Cuando por fin los análisis terminaron, Mariana y Toby se dirigieron al volador, y pronto partían del hospital a toda velocidad. Su alegría pronto fue disminuyendo. El día maravilloso llegaba a su fin. Mariana lo dejaría en la casa y, cuando volviera a verla, probablemente se mostraría tan fría e inabordable como siempre.

El misterio que este pensamiento planteó casi no tuvo tiempo de conmoverlo porque Mariana ya lo expresó en palabras:

—¿Quieres ir derecho a casa o prefieres dar una vuelta?

—Prefiero dar una vuelta —respondió, sin animarse a creer en su buena suerte. Sin duda —pensó— se porta amable porque hoy es una especie de festejo. Pero habría sido grosero no corresponder a su gesto amistoso, por más falso que éste fuese.

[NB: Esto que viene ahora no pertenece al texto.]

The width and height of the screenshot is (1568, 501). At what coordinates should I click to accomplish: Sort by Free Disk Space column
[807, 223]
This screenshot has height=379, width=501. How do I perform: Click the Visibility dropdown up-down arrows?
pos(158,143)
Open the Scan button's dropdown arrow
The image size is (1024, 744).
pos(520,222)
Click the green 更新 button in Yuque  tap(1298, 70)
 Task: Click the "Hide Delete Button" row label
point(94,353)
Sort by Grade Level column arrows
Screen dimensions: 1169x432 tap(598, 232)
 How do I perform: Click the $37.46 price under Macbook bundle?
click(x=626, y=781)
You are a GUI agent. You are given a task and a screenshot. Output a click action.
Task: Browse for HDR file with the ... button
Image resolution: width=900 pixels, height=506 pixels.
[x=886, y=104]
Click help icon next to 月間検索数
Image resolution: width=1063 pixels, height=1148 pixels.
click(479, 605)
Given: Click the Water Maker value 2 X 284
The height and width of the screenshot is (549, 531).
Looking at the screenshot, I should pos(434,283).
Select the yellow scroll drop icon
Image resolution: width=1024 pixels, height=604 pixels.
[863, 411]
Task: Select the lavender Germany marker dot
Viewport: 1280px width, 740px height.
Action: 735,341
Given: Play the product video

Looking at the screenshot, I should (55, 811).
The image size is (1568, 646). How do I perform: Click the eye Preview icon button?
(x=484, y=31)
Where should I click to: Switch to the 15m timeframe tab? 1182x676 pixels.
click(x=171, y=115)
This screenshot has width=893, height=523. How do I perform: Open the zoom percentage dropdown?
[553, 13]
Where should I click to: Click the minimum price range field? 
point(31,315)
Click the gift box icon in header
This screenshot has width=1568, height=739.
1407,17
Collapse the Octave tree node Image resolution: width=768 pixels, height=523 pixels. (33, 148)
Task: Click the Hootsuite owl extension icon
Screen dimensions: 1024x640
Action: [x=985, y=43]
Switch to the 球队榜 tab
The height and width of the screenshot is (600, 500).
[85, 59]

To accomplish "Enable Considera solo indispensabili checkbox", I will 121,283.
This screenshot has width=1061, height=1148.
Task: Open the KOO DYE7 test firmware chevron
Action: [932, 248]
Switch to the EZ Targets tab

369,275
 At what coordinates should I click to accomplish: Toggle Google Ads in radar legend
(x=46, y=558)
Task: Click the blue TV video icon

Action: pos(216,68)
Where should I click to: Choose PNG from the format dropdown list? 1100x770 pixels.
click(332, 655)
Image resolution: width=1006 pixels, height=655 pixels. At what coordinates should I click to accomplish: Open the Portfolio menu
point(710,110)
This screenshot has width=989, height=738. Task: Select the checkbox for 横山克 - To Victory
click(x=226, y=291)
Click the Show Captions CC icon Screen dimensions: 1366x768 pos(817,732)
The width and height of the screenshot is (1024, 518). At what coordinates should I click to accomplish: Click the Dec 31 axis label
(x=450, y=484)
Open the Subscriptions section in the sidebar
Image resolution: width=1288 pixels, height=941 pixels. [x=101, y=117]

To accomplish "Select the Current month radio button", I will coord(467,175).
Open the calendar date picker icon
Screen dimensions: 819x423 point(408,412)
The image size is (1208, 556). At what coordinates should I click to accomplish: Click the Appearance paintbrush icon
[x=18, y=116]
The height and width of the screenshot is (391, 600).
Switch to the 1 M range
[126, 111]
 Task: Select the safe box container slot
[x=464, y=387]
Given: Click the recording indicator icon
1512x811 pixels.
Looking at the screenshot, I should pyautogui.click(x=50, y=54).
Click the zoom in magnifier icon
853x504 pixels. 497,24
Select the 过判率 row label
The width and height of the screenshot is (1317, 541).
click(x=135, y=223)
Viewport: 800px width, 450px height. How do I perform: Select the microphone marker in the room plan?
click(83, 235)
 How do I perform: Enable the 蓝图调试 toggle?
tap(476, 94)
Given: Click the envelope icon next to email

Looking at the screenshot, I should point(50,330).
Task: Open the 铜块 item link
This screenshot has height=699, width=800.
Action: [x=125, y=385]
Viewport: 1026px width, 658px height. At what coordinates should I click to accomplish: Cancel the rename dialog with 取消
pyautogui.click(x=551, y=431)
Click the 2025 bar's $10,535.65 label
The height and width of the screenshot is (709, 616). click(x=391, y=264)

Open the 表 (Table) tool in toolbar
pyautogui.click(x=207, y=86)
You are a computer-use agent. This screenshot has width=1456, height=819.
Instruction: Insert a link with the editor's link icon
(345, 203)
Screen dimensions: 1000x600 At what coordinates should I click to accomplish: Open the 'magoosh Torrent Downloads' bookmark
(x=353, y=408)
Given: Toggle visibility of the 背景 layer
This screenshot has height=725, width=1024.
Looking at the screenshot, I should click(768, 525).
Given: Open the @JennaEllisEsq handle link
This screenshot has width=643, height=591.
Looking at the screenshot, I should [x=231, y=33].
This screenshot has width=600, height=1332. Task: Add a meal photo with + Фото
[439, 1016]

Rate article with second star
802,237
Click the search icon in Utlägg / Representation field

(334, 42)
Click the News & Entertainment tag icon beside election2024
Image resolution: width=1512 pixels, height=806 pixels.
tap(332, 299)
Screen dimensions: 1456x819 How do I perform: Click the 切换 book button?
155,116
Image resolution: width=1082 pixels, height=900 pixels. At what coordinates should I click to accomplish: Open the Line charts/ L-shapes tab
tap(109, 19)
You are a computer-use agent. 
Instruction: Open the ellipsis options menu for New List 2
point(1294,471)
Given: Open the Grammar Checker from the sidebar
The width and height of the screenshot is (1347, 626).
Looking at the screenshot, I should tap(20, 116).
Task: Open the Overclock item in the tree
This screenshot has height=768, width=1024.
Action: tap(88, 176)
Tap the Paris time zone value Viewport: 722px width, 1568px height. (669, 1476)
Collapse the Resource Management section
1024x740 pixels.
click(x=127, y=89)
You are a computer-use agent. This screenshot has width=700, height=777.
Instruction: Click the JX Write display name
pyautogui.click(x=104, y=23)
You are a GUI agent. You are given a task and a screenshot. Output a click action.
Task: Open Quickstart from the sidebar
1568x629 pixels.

—¿Te gustaría ir a la Isla? A Inglaterra.

No podía creer que hubiese escuchado bien. Por cierto que debería andar con cuidado, y tratar de evitar lo que en su comportamiento anterior hubiera podido provocar el rechazo de ella. Debía mostrarse frío e indiferente.

—Sí, me encantaría —le contestó, esperando que la voz no se notara tan sofocada como él se sentía—. Pero me parece una pena sobrevolar y no poder aterrizar, y casi no tenemos tiempo para quedarnos un rato y volver hoy, aún con estos voladores modernos.

—No regresaremos esta noche; podemos quedarnos en la casa que Shamira tiene en Inglaterra. Yo también tengo otra casa, pero en Suecia, cerca de donde están las viejas computadoras… Podemos visitarlas a la vuelta.

—En tal caso… creo que es una espléndida idea. —Si esto era un sueño, Toby estaba dispuesto a disfrutarlo.

El volador describió un círculo, cobró gran altura, y enfiló hacia el norte. Toby se recostó en el asiento para reflexionar sobre el hecho improbable de que fuera a pasar la noche con Mariana, lejos de África. Y ella lo había sugerido. No se animaba a anticipar lo que podría significar su nueva amistad.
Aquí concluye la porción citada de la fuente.